Founded as a guesthouse by WWII widow Maria Flieger-Gruyters in 1942, and named for her daughters Esther, Elly, and Ria, this canal-side hotel is now run by the third generation of the family, and their grandmother’s love of people and pretty flowers still shines through in everything they do.
Borrow an iPad from the front desk to order room service or make reservations. While the restaurant list needs an update, hotel staff are eager to offer their personal recommendations.

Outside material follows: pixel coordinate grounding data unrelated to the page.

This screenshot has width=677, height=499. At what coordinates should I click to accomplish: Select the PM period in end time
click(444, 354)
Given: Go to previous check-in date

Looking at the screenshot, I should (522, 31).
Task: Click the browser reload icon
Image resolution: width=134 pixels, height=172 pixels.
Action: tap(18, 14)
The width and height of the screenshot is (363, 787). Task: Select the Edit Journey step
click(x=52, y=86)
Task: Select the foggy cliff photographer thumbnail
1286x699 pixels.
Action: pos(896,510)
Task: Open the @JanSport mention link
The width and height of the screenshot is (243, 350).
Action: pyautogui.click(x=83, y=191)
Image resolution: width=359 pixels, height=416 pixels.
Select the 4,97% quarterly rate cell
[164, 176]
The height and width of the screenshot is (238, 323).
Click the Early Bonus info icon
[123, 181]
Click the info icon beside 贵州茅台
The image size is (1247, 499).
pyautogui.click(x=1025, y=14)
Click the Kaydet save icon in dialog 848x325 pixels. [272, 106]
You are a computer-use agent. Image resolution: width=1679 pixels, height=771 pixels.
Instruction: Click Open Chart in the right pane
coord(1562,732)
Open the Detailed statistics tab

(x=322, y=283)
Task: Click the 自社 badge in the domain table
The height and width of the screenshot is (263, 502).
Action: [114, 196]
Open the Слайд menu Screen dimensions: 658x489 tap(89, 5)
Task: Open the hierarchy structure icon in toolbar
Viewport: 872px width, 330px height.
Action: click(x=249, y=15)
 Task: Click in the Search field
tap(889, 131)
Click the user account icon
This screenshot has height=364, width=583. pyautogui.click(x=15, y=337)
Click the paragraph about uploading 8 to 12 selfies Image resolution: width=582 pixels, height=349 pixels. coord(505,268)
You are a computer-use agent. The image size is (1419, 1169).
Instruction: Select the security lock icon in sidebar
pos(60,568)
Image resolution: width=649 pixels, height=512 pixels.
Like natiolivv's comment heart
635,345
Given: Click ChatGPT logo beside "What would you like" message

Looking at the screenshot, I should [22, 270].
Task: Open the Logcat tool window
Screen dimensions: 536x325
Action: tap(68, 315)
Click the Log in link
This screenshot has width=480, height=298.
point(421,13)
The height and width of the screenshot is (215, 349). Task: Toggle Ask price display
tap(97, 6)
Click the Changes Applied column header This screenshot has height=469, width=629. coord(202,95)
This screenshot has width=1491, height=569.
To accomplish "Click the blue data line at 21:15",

Rooms are bursting with romance, with boldly patterned prints, silky curtains, tasseled cushions and mirrored accents, and large, comfortable beds. There’s nothing cookie cutter about the 93 rooms spread over three adjoining canal houses: some feature a Delftware motif, while others follow the hotel’s botanical theme and many have four-poster beds, frilly chandeliers, and comfy armchairs.
Upgrade to a canal-facing room on the Singel side. It’s not considerably more money and definitely worth it.
With relatively small bathrooms, often featuring the dreaded tub-in-shower combo, there’s room for improvement here, but you do get lovely L’Occitane products, fluffy white towels, robes, and bath slippers.
Step through the old canal house’s gleaming wood carousel door and you’ll find a large lobby festooned with botanical wallpaper and fresh flowers in fantastical vases. Saturated with sumptuous fabrics and crystal chandeliers, it’s like something out of a bodice-ripping romance novel. There’s also a library and comfortable lounge with canal views.
Help yourself to free coffee, tea, fruit water, and cookies--all day long.
If you haven’t burned enough calories walking or cycling around, there’s a small gym in the basement.
YOU SHOULD KNOW You won’t find a spa, pool, or garden, but the botanical décor, abundance of fresh flowers and atrium spaces brimming with plants (there’s even a koi pond!), create a restful oasis within the hotel.
There’s no on-site restaurant, but the hotel has an exclusive 24-hour watering hole—Maria’s Bar, named for the hotel’s founder—with walnut wood chairs, exotic floral bouquets and banquettes dressed in velvety Designer’s Guild and Christian Lacroix fabrics featuring fruit and leaf motifs. A simple continental breakfast is served here too.
YOU SHOULD KNOW Breakfast staff can be boisterous, so pick a table away from the open kitchen for a more restful meal.
You can bring your car, because there is underground parking (€55 for 24 hours) suitable for most cars. Hotel Estheréa is within easy walking distance of all the major sights and offers excellent access to public transport. Tram lines 1, 2, 5 (3-minute walk) and 7 and 10 (10-minute walk) will get you everywhere you need to go. You can also rent a bike (€16 for for the first day, and then €13.50 per day) or scooter (€49.50 per day) from the hotel.
To try light, modern Dutch cuisine, head to Lt. Cornelis (6-minute walk), which perfectly juxtaposes past and present in its food and décor. Sustainable seafood specialist, The Seafood Bar (5-minute walk), offers smoked fish varieties from Volendam, delicately-battered fish and chips, four varieties of oyster and platters of fruits de mer. And, for some of the best pancakes at town, you can’t go wrong at Pancakes! (5-minute walk).
Popular Café Gollem, a dark and cosy Belgian beer café with more than 200 bottled brews and 14 on tap, is only a 1-minute walk away. Or, if you’re more in the mood for well-crafted cocktails with canal views, intimate fireplace nooks and an Art Deco-style bar, there’s the dependably excellent Pulitzer’s Bar (6-minute walk).